Are Icons Okay to Use Icons in Prayer and Worship?

A long time ago on a continent far, far away, Christians had several councils to discern whether religious icons and sacred images could be used to aid worship and prayer. Iconoclasts wanted no images or icons, and Iconophiles (those who affirmed icon worship) wanted to retain them.

After a lot of debate and prayer over centuries, it was finally determined that if a person is looking to God through an icon, then that was a sacred and holy use of the icon. If the worshipper began to worship the thing itself, then that was an unholy and dangerous usage.

Icon Worship – Are Icons OK to Use in Prayer and Worship?

Of course, the church being made up of human beings, abuses happened. In many places statues were seen as having special powers, and golden images were bowed down to, while in some places uneducated people were being sold images to fill the pockets of greedy clergy or monastics.

Babies Being Thrown Out

So it is understandable that the Protestants then came along and threw the baby Jesus icon out with the bathwater. Literally.

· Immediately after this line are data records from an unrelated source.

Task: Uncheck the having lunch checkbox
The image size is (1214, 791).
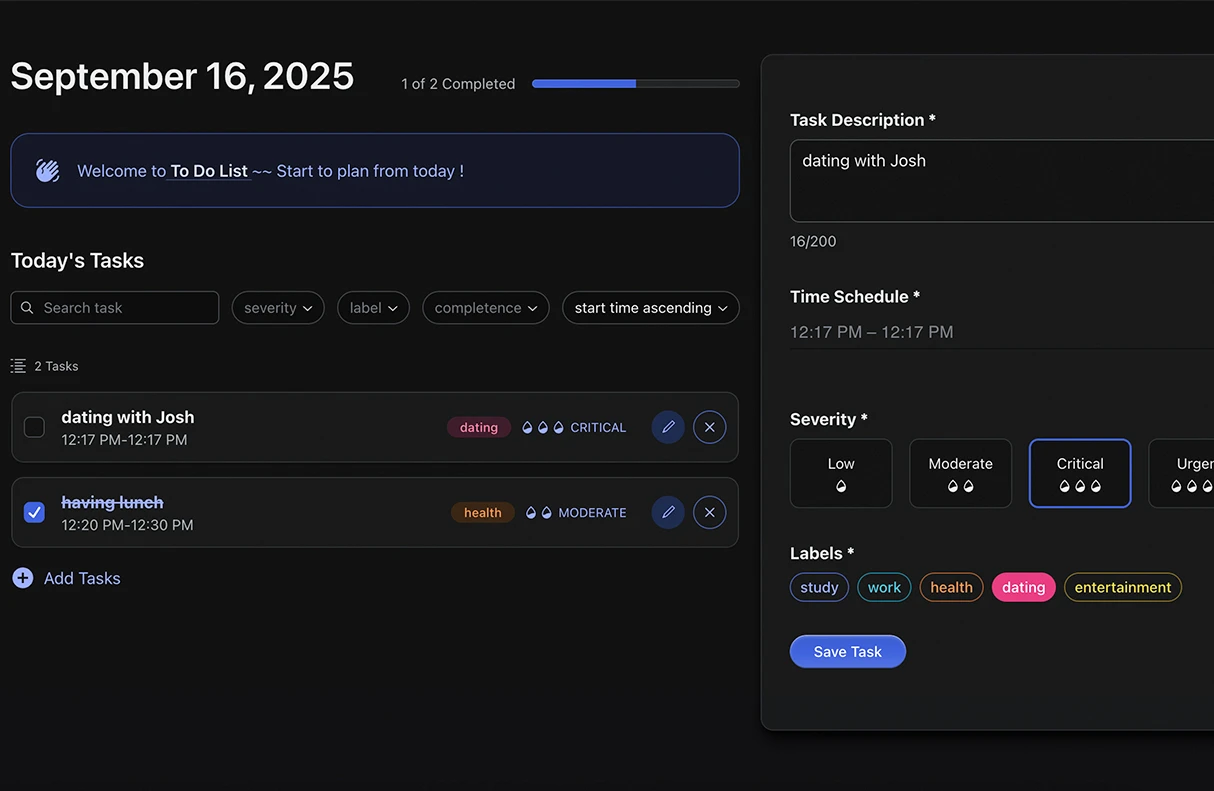Action: pyautogui.click(x=34, y=513)
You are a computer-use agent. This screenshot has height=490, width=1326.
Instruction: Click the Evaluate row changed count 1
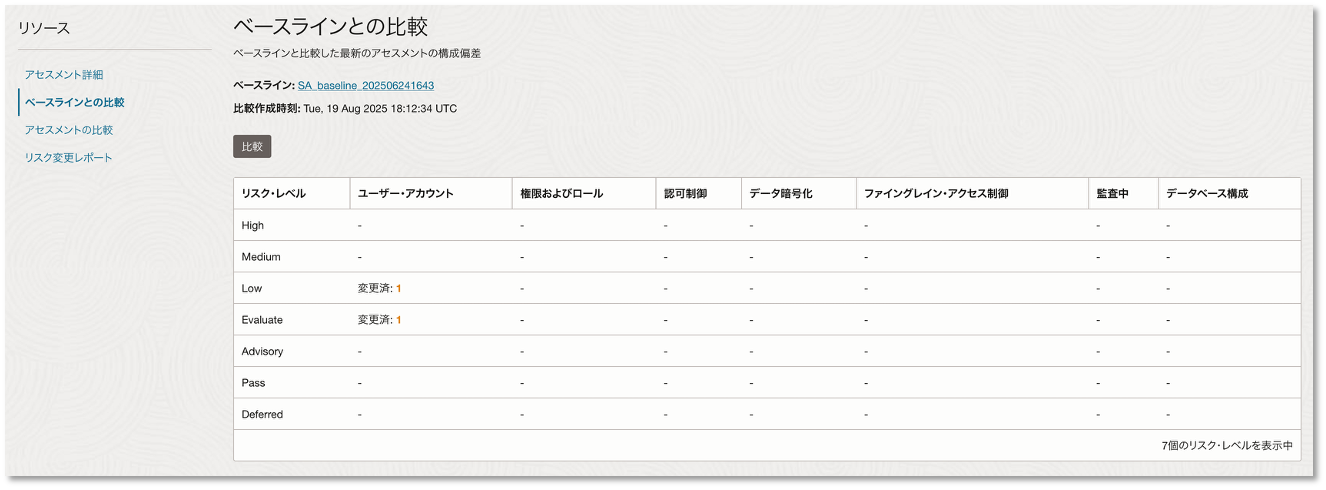point(398,320)
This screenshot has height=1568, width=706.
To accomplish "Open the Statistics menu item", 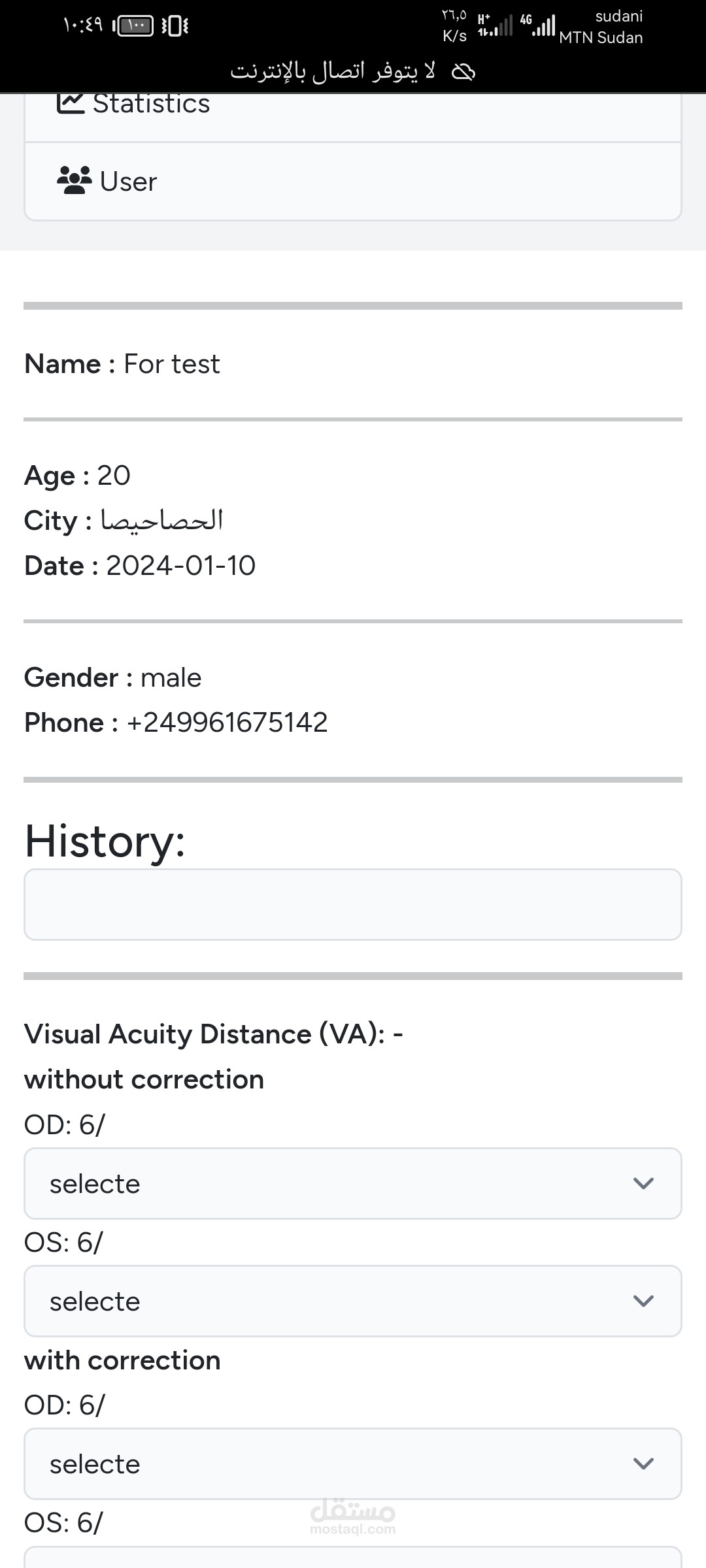I will coord(152,104).
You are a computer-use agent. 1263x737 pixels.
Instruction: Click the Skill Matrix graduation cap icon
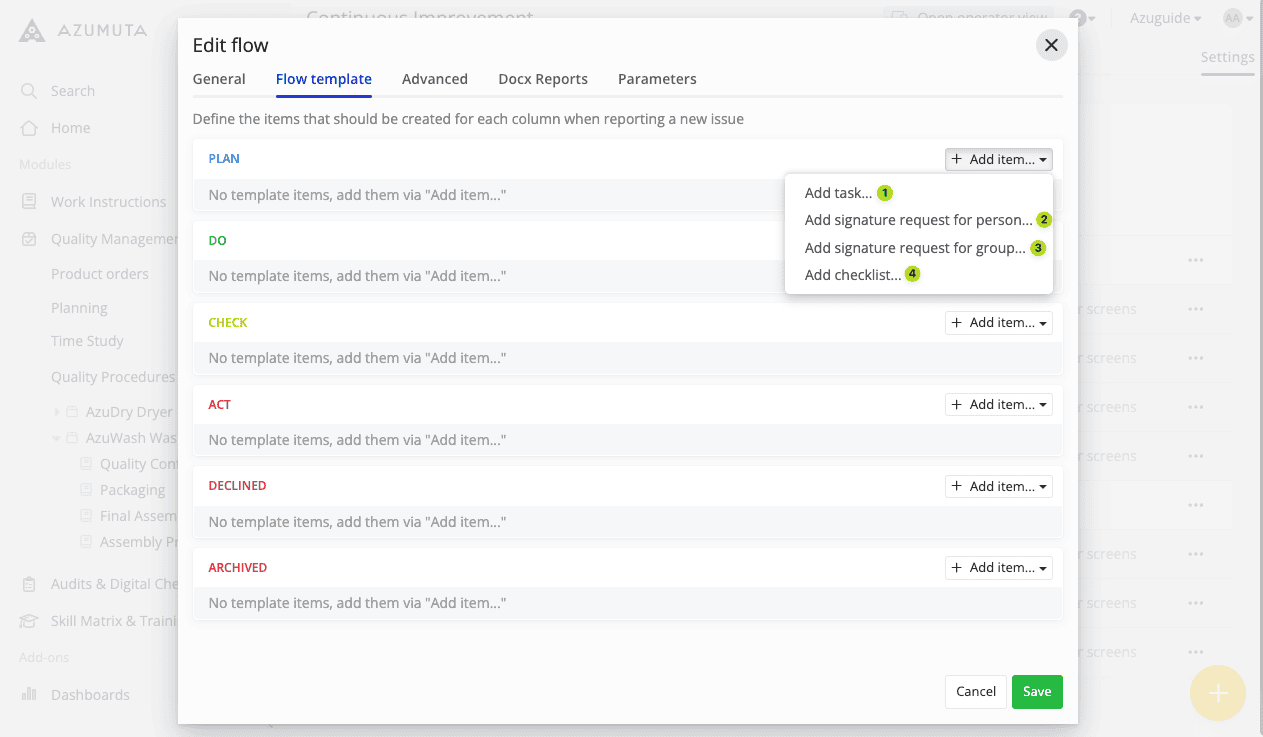point(29,621)
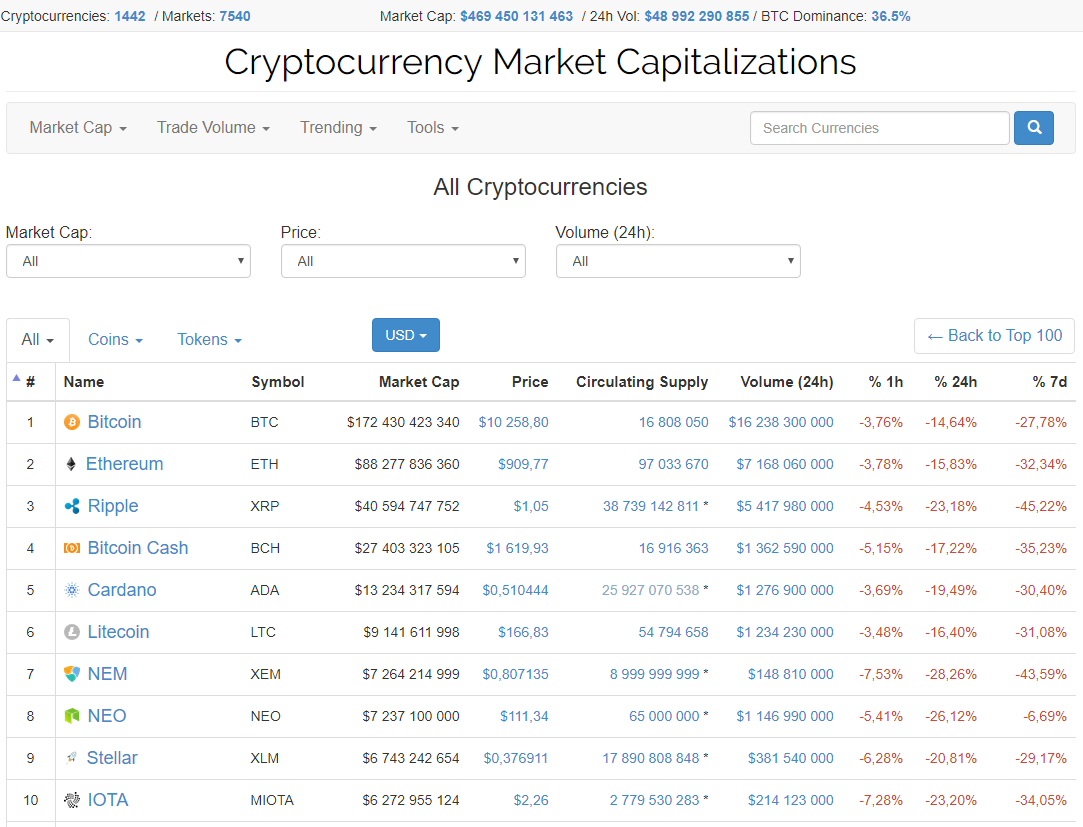Click Back to Top 100 button
This screenshot has height=827, width=1083.
(994, 336)
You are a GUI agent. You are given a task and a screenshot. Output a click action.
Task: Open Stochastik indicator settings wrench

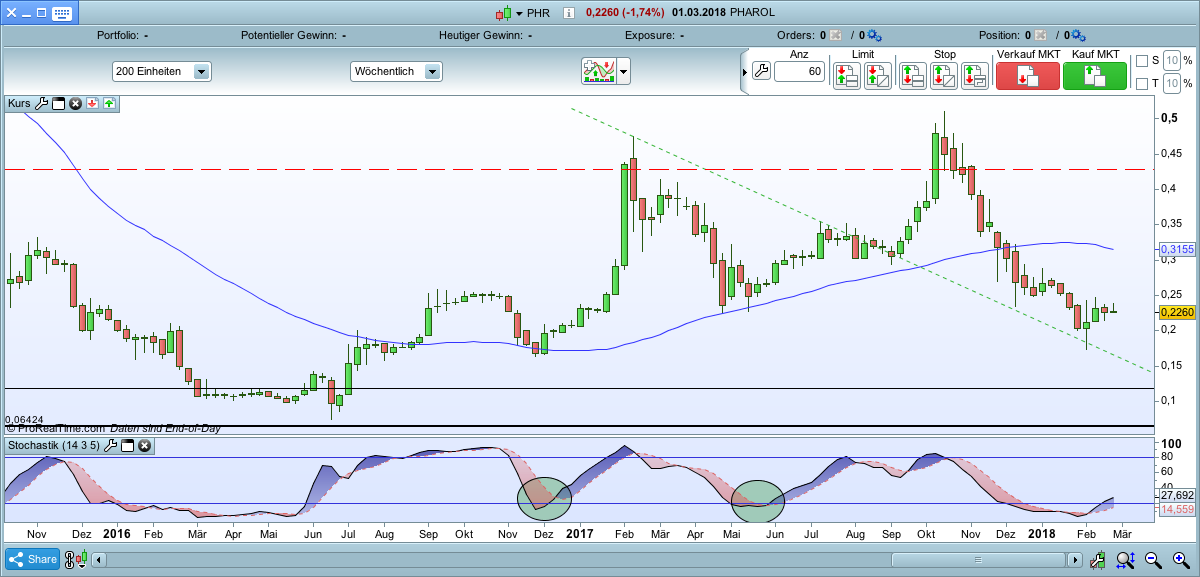point(110,445)
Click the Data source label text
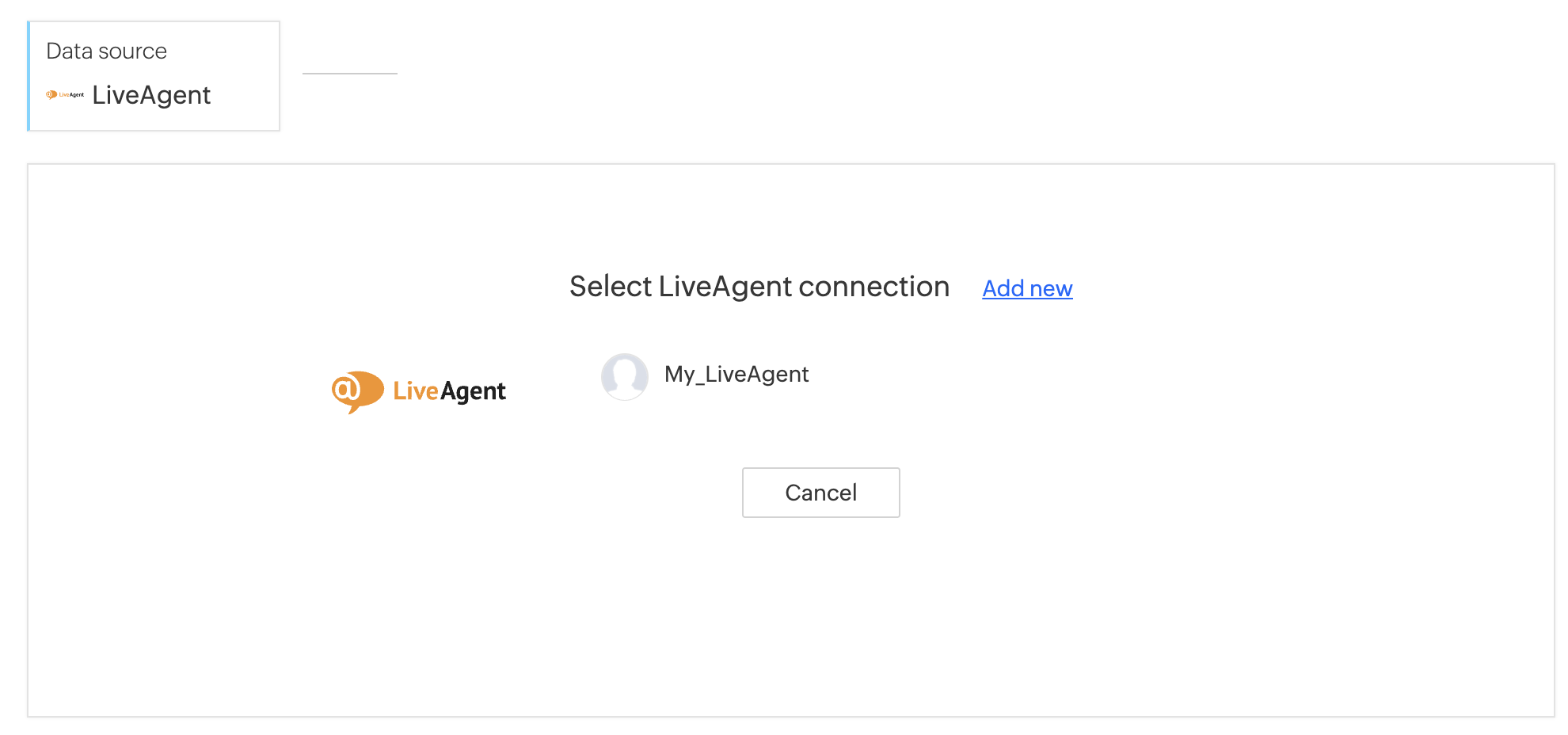Image resolution: width=1568 pixels, height=735 pixels. click(x=106, y=51)
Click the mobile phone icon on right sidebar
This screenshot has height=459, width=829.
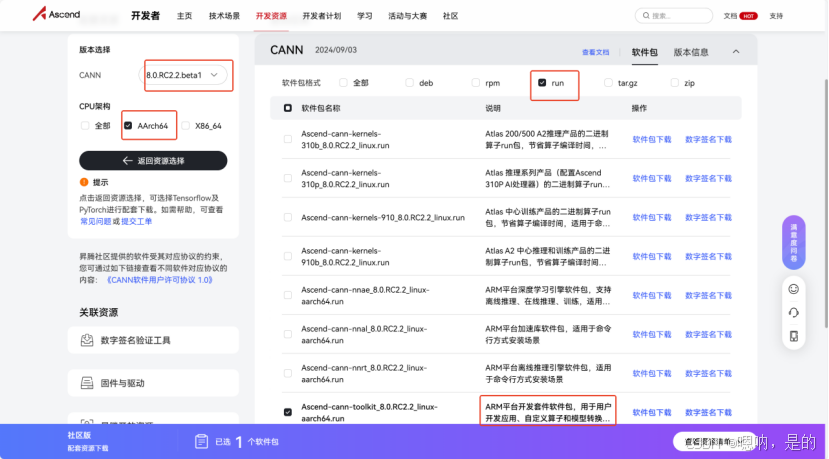(793, 336)
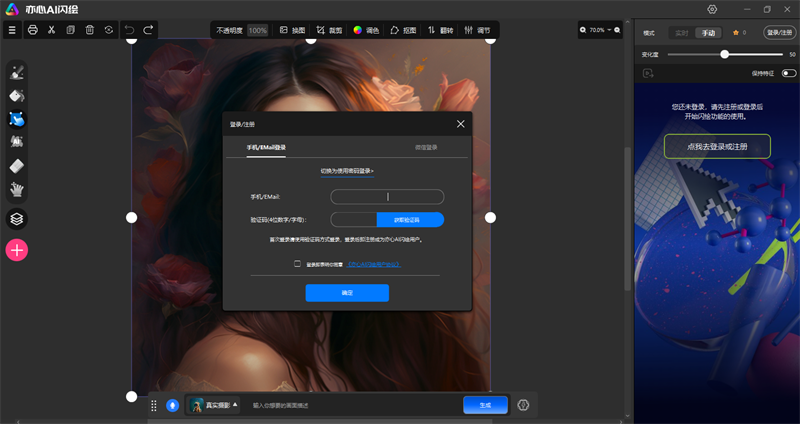
Task: Open the 70.0% zoom level dropdown
Action: click(598, 30)
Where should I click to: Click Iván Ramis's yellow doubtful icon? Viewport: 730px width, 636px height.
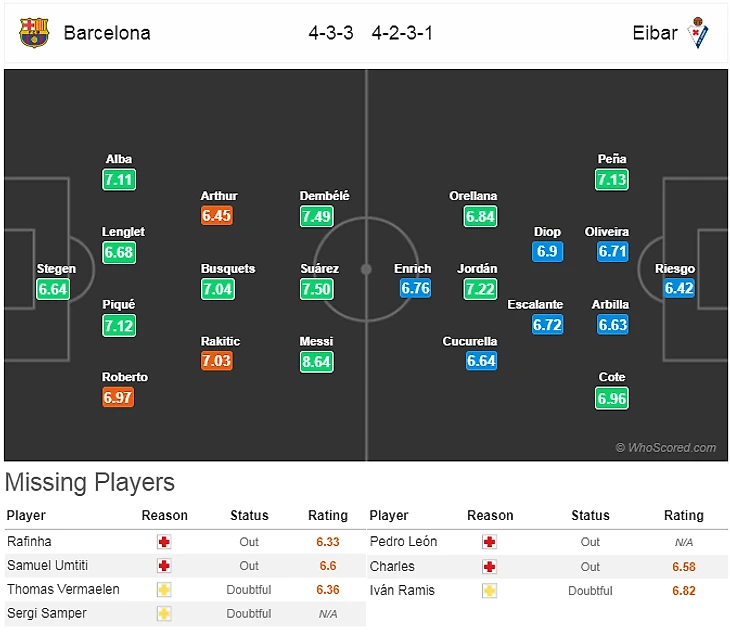click(x=490, y=590)
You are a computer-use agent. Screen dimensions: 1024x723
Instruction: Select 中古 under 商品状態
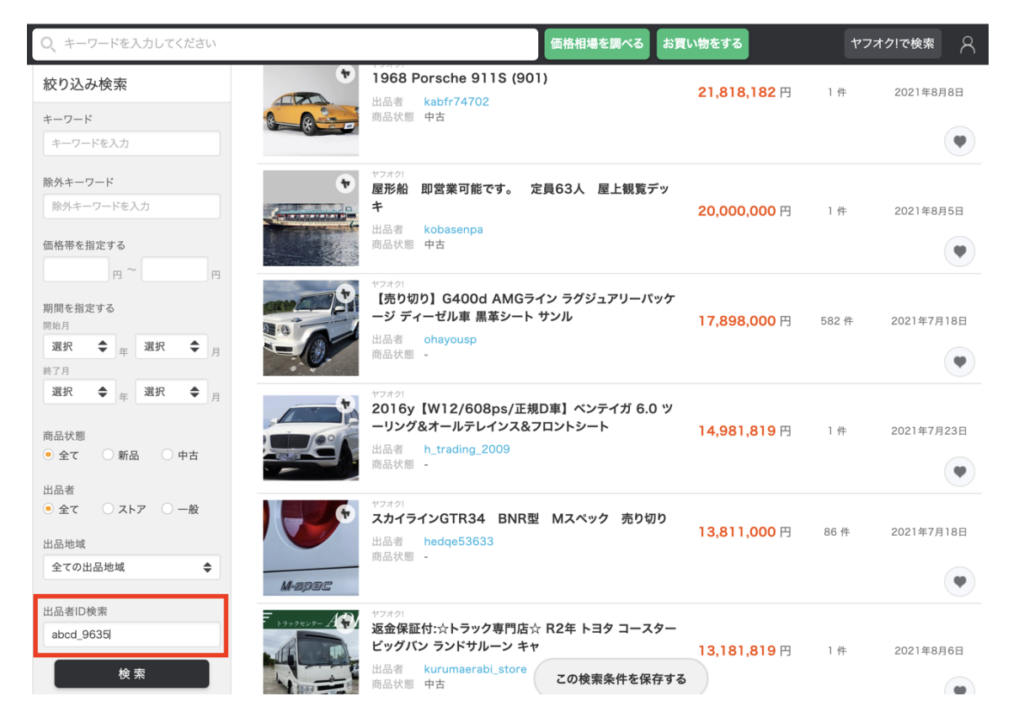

Yes, they overreacted as you probably suspected, and they started a new Iconoclasm.

That’s why you still see whitewashed, bare churches here in the United States in many places. Oddly, those same churches usually dust off statues of the virgin Mary, Joseph and the Baby Jesus every year for Christmas (actually they bring it out during Advent, but call it Christmas!). Despite that seeming contradiction, many of these groups still believe that a Christian should only see images as aids to learning, but not as aids to worship.

For them, worship is only spiritual and has no external means of grace or aids. Any image can quickly become an idol, so why not be safe and dispense with them?

Anglicans and Icon Worship

Anglicans, for the most part, have ended up retaining images and icons to some degree. Sometimes this is for personal use and sometimes in congregational worship.

In worship icons and visual depictions are mostly stationary and are not usually bowed to or kissed, etc. If a person does bow before a depiction, they are to be bowing in prayer to God, not to the depiction itself. However, objects such as the cross are carried (in procession) or venerated (on Good Friday or Holy Cross Day). This practice is based on Paul’s statement to the Galatians Christians that “it was before your eyes that Jesus Christ was publicly portrayed as crucified.”

This is good because human beings need symbols, images and icons. We live in a world of texture, color, visual stimulation and dimensional reality. We love beauty and we are calmed and emotionally salved by it. As James K.A. Smith has pointed out, if we remove Christian symbolism and iconography, it will merely be replaced with secular or alternative religious iconography.

And this need isn’t just made up by sociologists today. It is in the Bible. We were made with eyes in a world of color, image and light. That’s why God had Moses craft a bronze serpent as an icon of healing (reverse healing psychology?) and why he carefully prescribed the way the tabernacle and temple should look. Of course, he warned them of abuses. But he never told them to abandon symbol as aid to worship.